I searched high and low to find that rotation matrix in the many outputs from OpenCV. No luck. I figured it might be that OpenCV's triangulation gives me answers with the camera at the origin (instead of my real-world origin at the near-left corner of the table). But the rotations from solvePnP don't seem to work. I experimented with handedness and the choice of axes. That didn't seem to work. Basically nothing works. I would be grateful if anyone reading this could leave a comment telling me where I can get the correct rotation to apply! Or, for that matter, why it needs a rotation in the first place!

After many days of frustration, this morning I gave up. You know what? If I can solve for the correct rotation/translation in Matlab, why can't I do it in C++? So that's what I did. I implemented the same algorithm in C++, so that I can apply it directly to OpenCV's output from triangulation. And it works too. It's unglamorous, having to solve to find it, when it should be readily available, but it gets the job done.

Now that I have good triangulated points, I can see how accurate the method is. I calculated the root-mean-squared distance between the true point (as measured from the scene and table dimensions) and the triangulated point. I get something around 12mm. So in this setup, I would expect to be able to turn accurate ball-centers in each image into a 3D ball location to within 12mm. That sounds pretty good to me.

What's Next?

I feel a great sense of relief that I can triangulate the table, because I've been stuck on this for so long. I can't say that I'm delighted with how I did it, but at least I can move on, and maybe come back to solve this problem the right way another time.
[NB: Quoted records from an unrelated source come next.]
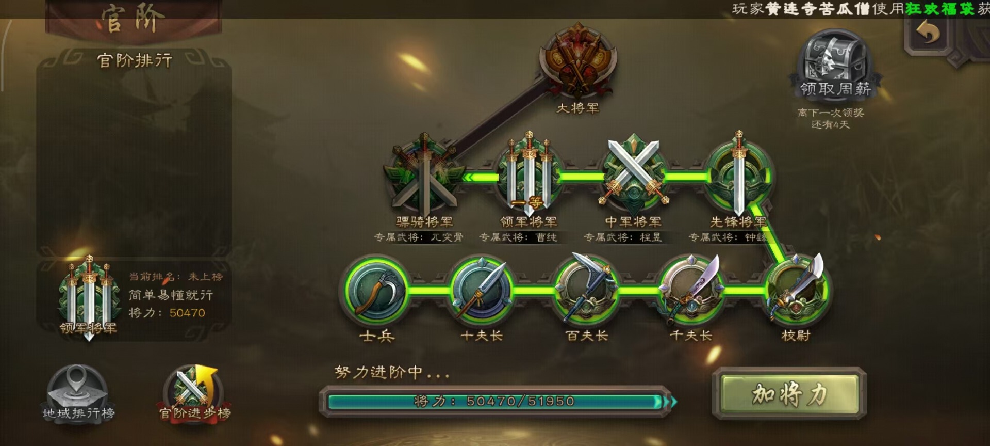The height and width of the screenshot is (446, 990).
Task: Select the 领军将军 three-swords badge
Action: pyautogui.click(x=529, y=174)
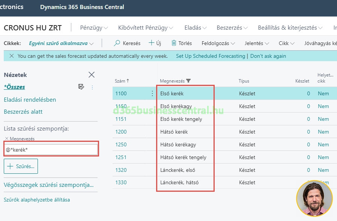Click the save view icon beside Összes
This screenshot has width=337, height=221.
(81, 87)
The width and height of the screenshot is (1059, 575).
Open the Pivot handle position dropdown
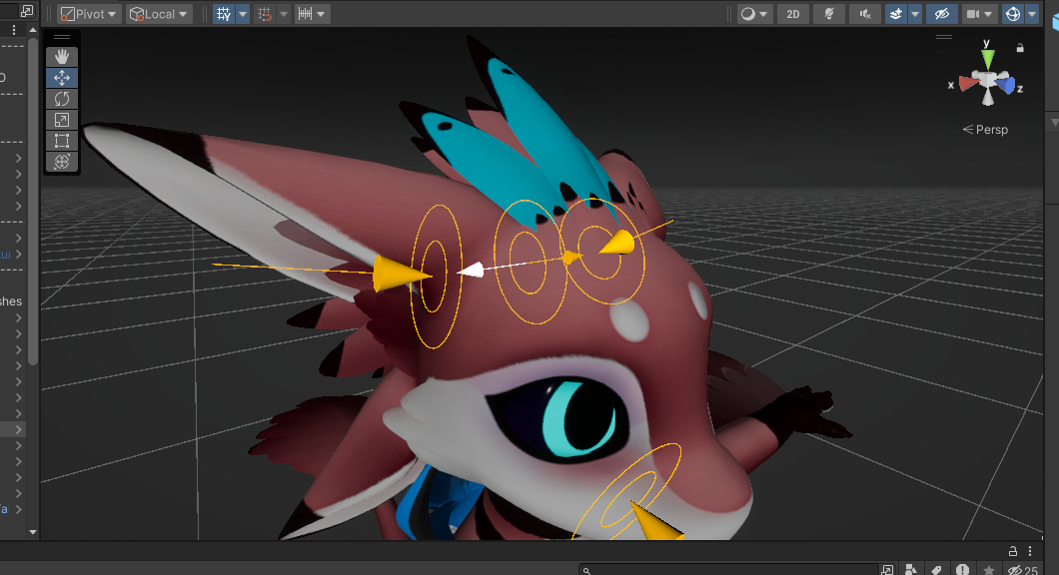pos(89,14)
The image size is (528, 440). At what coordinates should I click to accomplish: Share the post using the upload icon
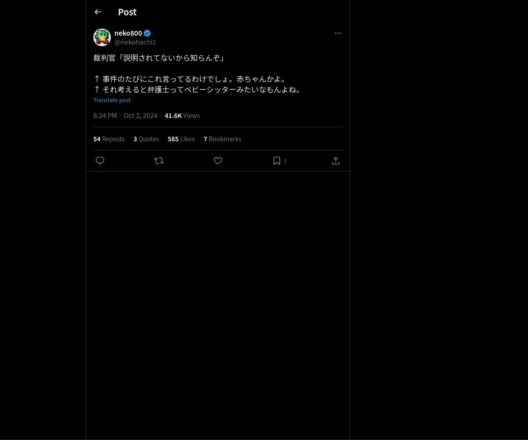tap(336, 161)
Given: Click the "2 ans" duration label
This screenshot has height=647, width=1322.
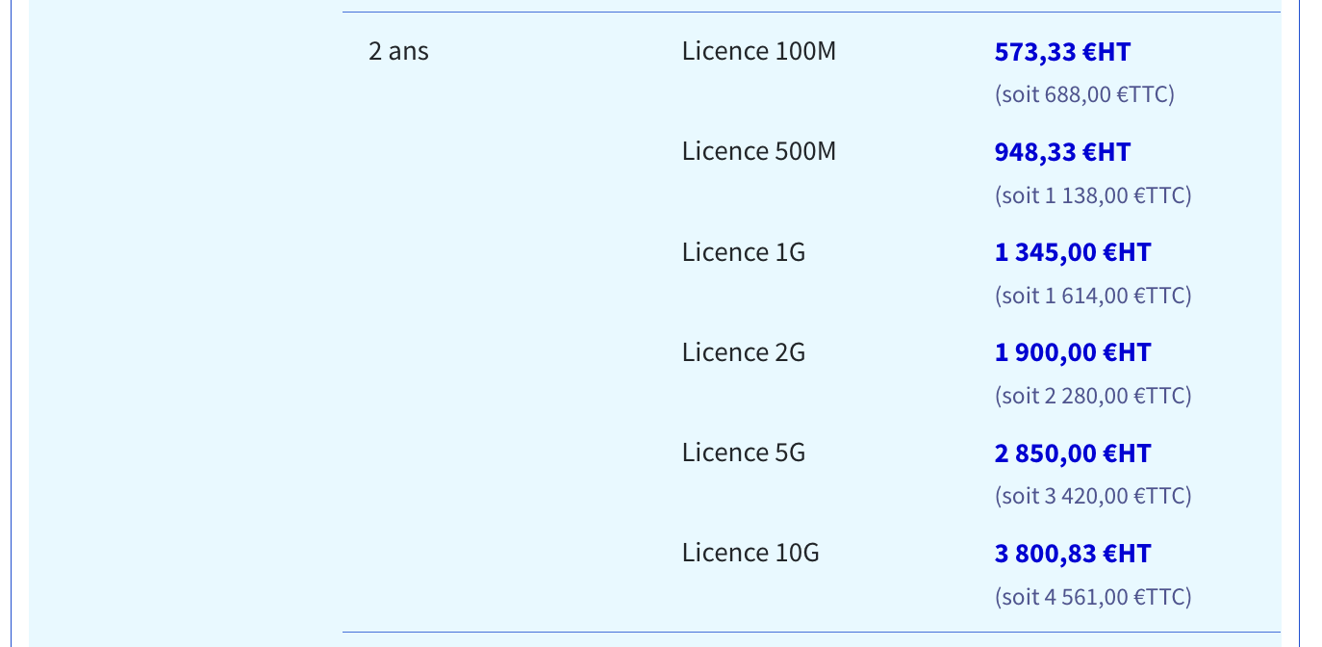Looking at the screenshot, I should click(x=398, y=51).
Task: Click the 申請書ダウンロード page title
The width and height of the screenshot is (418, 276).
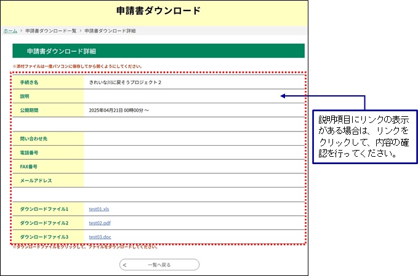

Next, I need to return to video, from this detour into still images. I need to drop back to 320x240 images, and get a ping-pong ball bouncing. But I'm going to keep the new correspondence points (the net, the corners on the floor, and even the cans). I will experiment with having the cameras further apart and not having parallel gaze. Mr. W insists that this will result in better triangulation. I get his point -- it's a crappy triangle if two corners are in the same place -- but I need to make sure that all the OpenCV manipulation works just as well.

Sunday, March 17, 2013

Small progress in triangulation

That last post gave me new emotional strength to approach the problem again. The effort actually paid off, with a partial solution to the problems introduced in my last post.

I can now rectify the images without them looking all weird. Here is the fixed version of the rectified images, side-by-side.




What was wrong? Well, like I suspected, it was a small error. Two small errors, actually, in how I was using the stereoRectify function. First, I was using the flag CV_CALIB_ZERO_DISPARITY. That's the default, so I figured it made sense. Nope. I cleared that flag and things got better. Second, I was specifying an alpha of 1.0. The intent of the alpha parameter is to decide how much black filler you see versus how many good pixels you crop. My answer of 1.0 was intended to keep all the good pixels and allow as much filler as necessary to get that done. I think that was causing the zoomed-out look of the rectification. I changed my answer there to -1 -- which is the default alpha -- and things got better. So I feel pretty good about grinding away until it worked.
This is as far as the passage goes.